Apartments in Buenos Aires: For the Affluent and the Modest

If you are going for a visit, a holiday, or to live permanently in Buenos Aires, you are assured of one thing. Whatever your whims or wishes, or your purse constraints, you will find just the apartment to suit you.

Rooms, hotels and apartments range from the simplest of back street accommodations to apartments worthy of princes and film stars.

As far as the most lavish and expensive apartment in Buenos Aires goes, it is generally agreed that one apartment tops them all.

In 1936, the tallest reinforced concrete structure in the world was built in Buenos Aires. It was 120 meters tall, just under 400 feet. This is the Kavanagh Building, and is still the tallest apartment block in South America.

Its whole 14th floor is given over to one apartment. This is luxury at its most impressive. The lift stops at its front door and the whole apartment is spread out over just under 2,000 square feet, plus another 800 odd square feet of terrace gardens.

It consists of several reception rooms and five en suite bedrooms.

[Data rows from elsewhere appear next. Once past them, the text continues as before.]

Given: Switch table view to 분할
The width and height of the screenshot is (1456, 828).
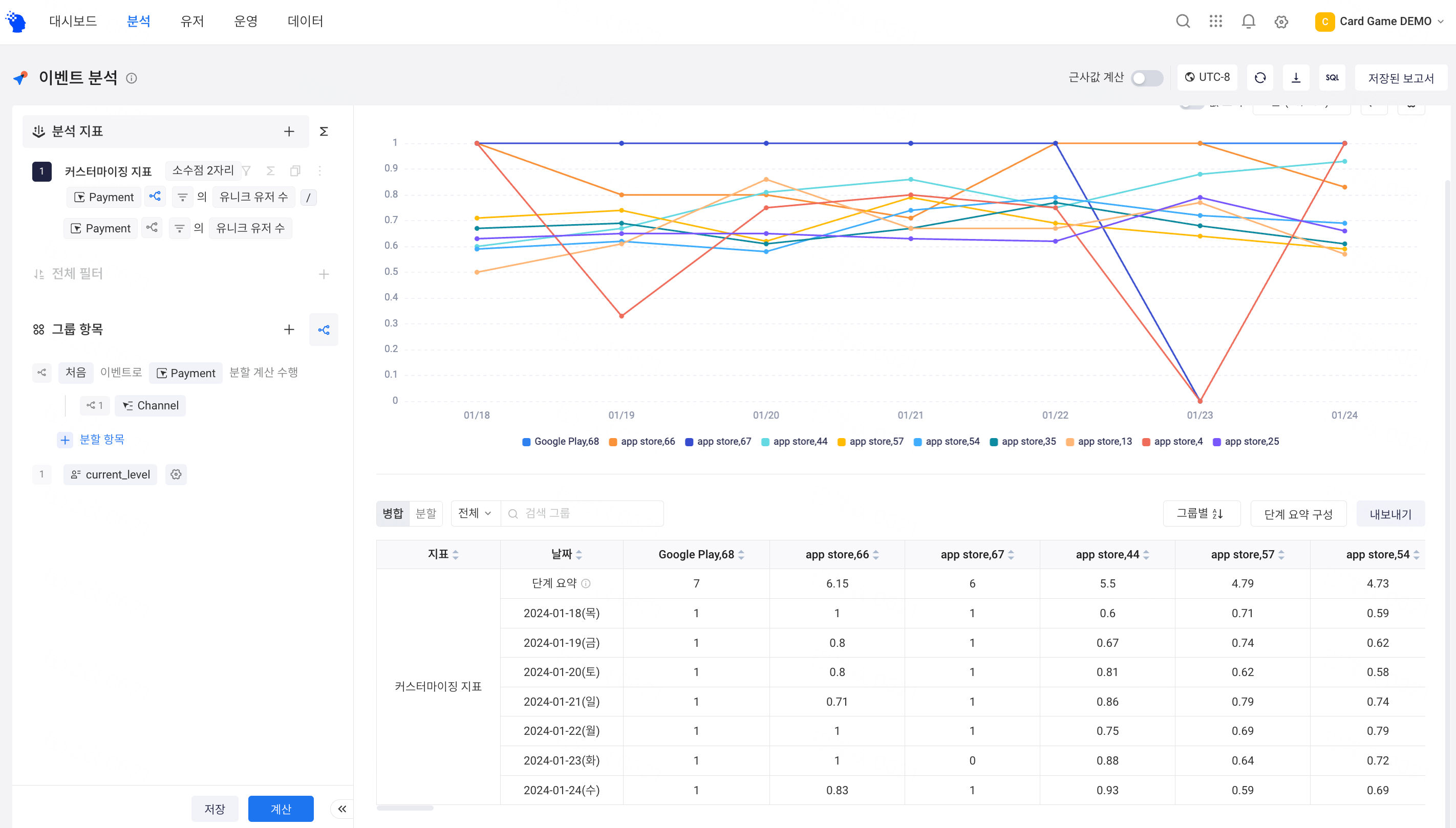Looking at the screenshot, I should click(x=425, y=513).
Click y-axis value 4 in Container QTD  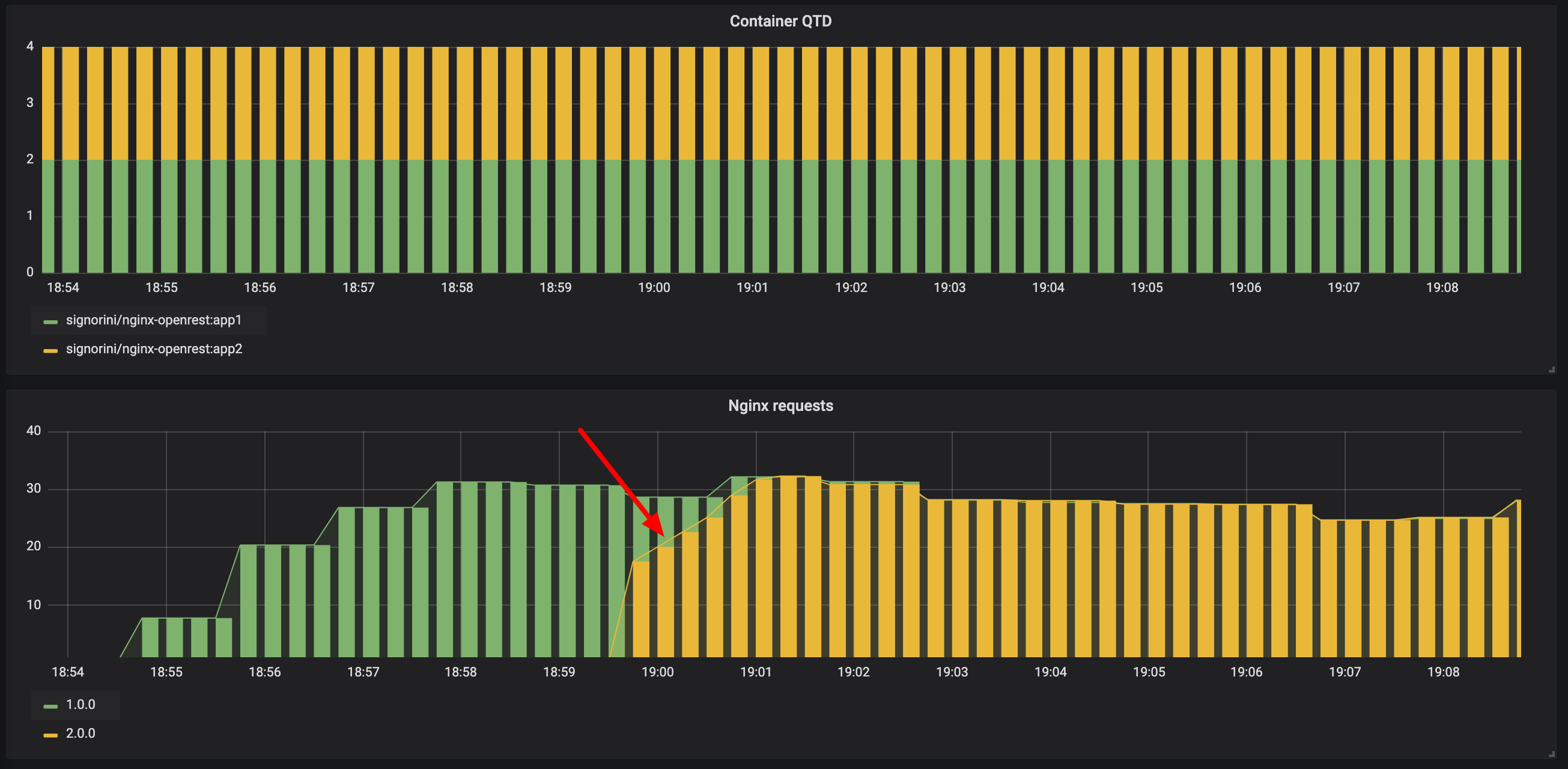coord(30,46)
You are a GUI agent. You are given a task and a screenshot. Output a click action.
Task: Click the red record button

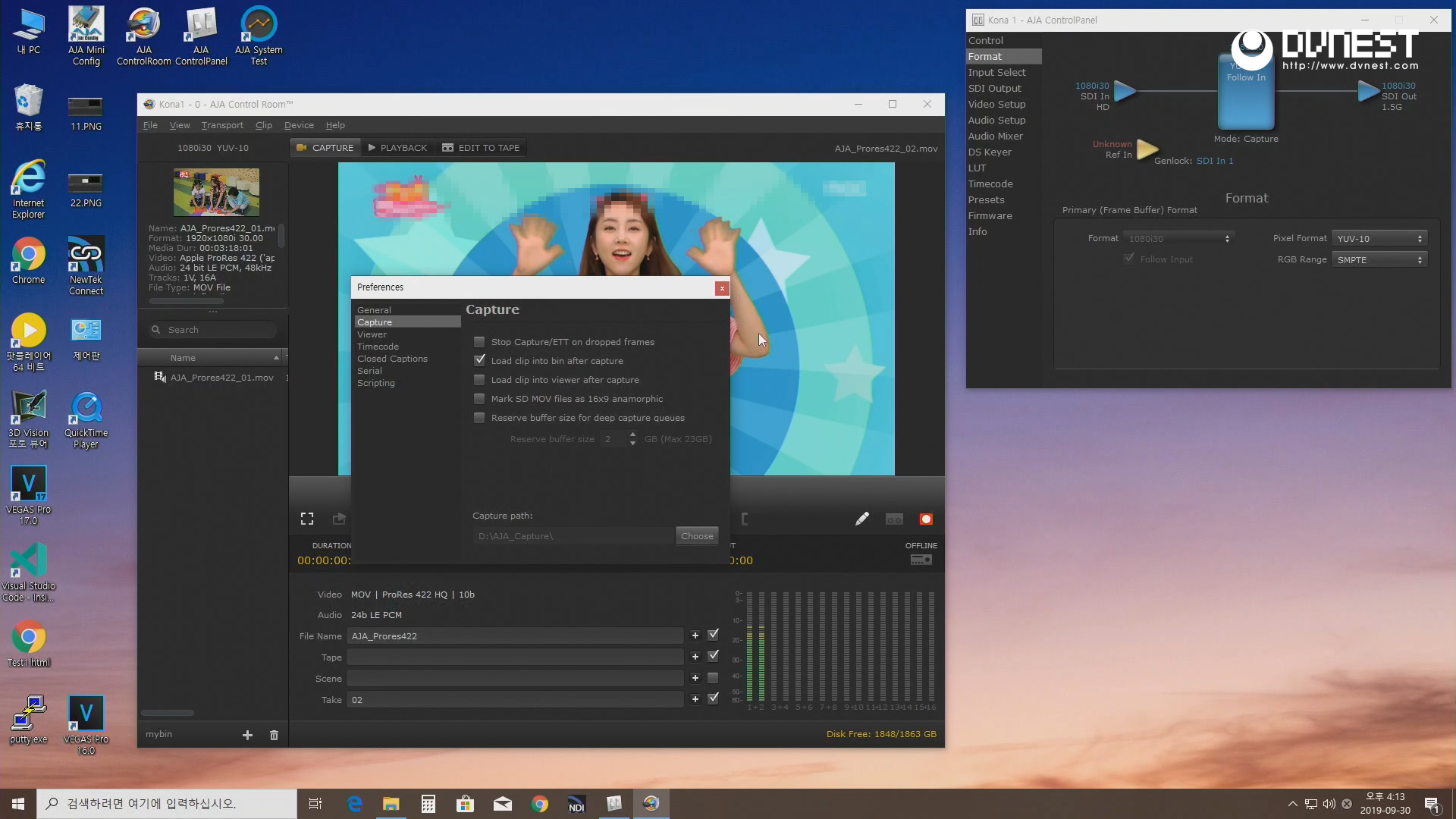point(925,519)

The bathrooms are finished in imported marble. One of the reception rooms has a reinforced glass floor and another has a floor to ceiling aquarium.

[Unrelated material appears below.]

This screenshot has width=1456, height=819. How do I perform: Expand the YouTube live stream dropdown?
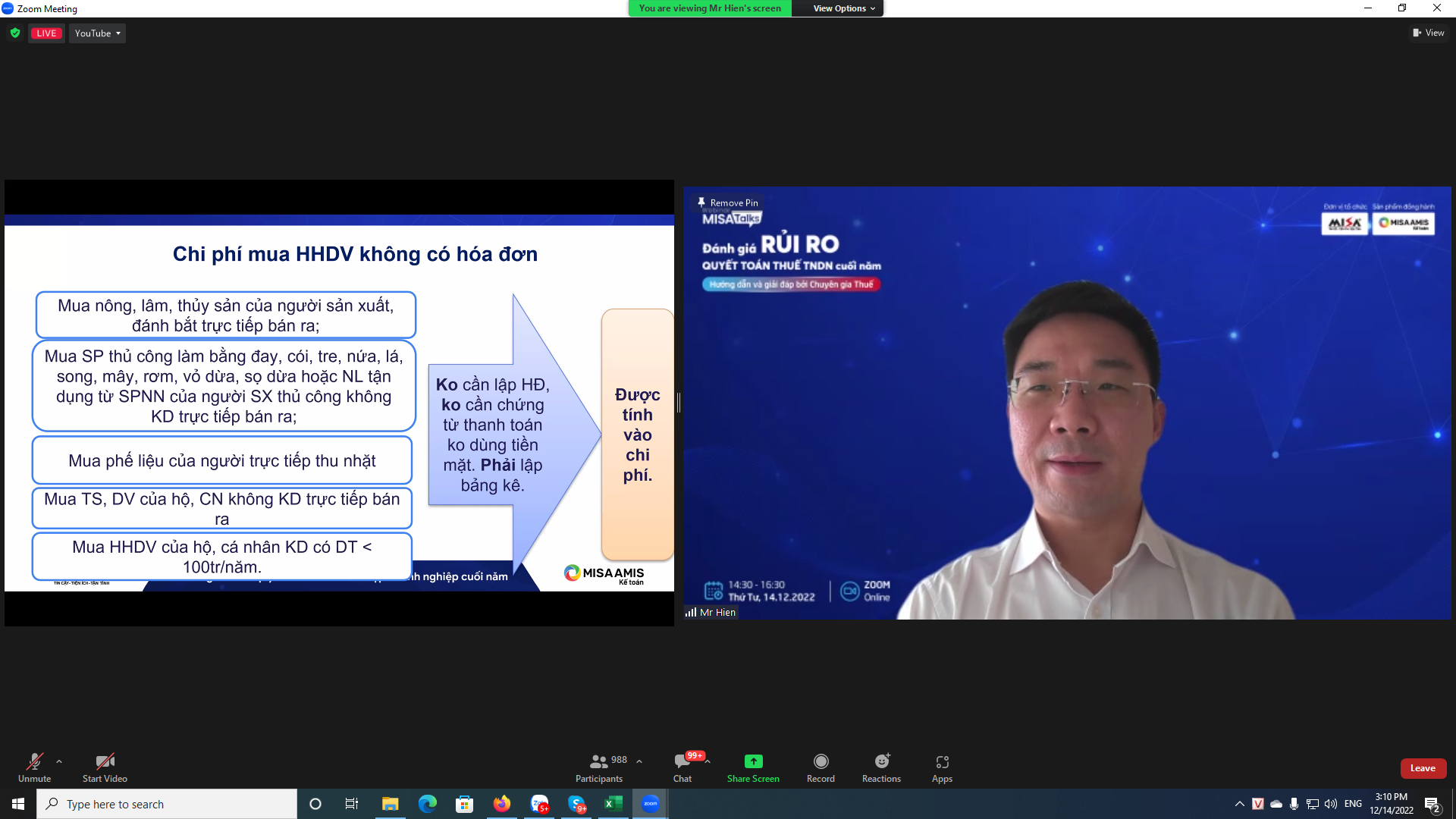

This apartment currently rents out for approximately $5,000 US per week.

It is so beautiful that it has been chosen as the venue for several high profile social receptions.

As far as views go, it has spectacular vistas of its terraced gardens, with Buenos Aires below, overlooking the beautiful Plaza San Martin, and the River Plate spread beyond the city. In the distance, you can catch glimpses of Uruguay across the water.

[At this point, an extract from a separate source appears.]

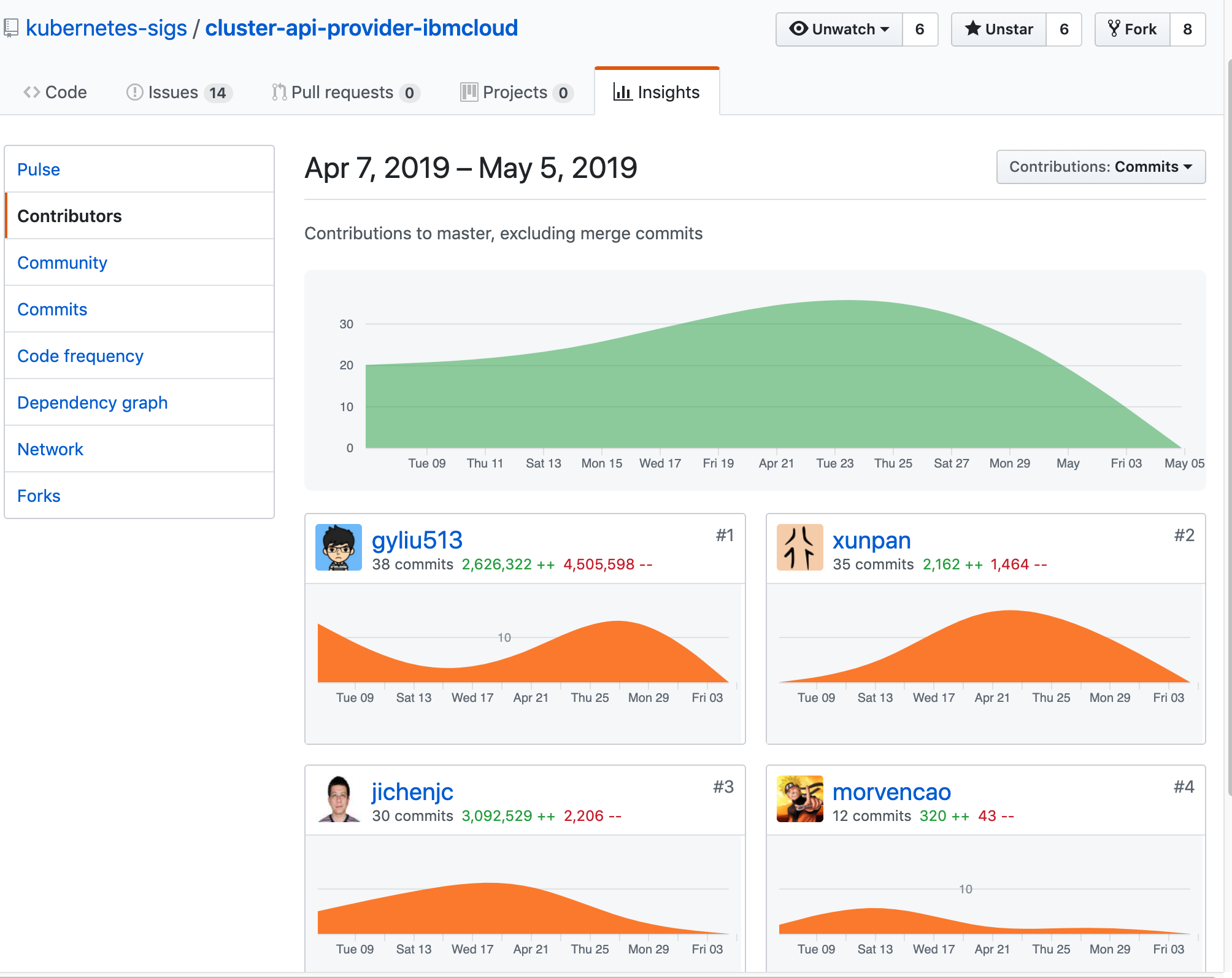
Task: Click the repository book icon
Action: coord(10,28)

At the other end of the spectrum, it is far less clear which is the cheapest accommodation available in Buenos Aires. Some estimates go well below $10 per person per night, and these are mostly for hostels.

You seem to get basically two types of hostels. One kind is just a place for a weary backpacker to rest his head for the night and move on after a day or two. Here you are usually offered dormitory accommodation, and the simplest amenities. You are likely to mix with young people who are mostly foreign tourists.

Some are a little more sophisticated and offer more for not very much more money. They offer communal recreational areas where you can watch TV, play pool, get internet access, and enjoy social gatherings with mostly other young people or possibly young families.

Then we come to family run hostels, often in really old historic buildings that have been renovated, but still retain the atmosphere of yesteryears. They advertise a ‘home from home’ type of accommodation. Their greatest draw card is that they offer you the chance to rub shoulders with the citizens of Buenos Aires and show you what the ordinary peoples’ homes and culture are really like.

In between these two extremes, there is an endless variety of guest houses, apartments Buenos Aires and hotels, offering every sort of accommodation at a whole range of prices.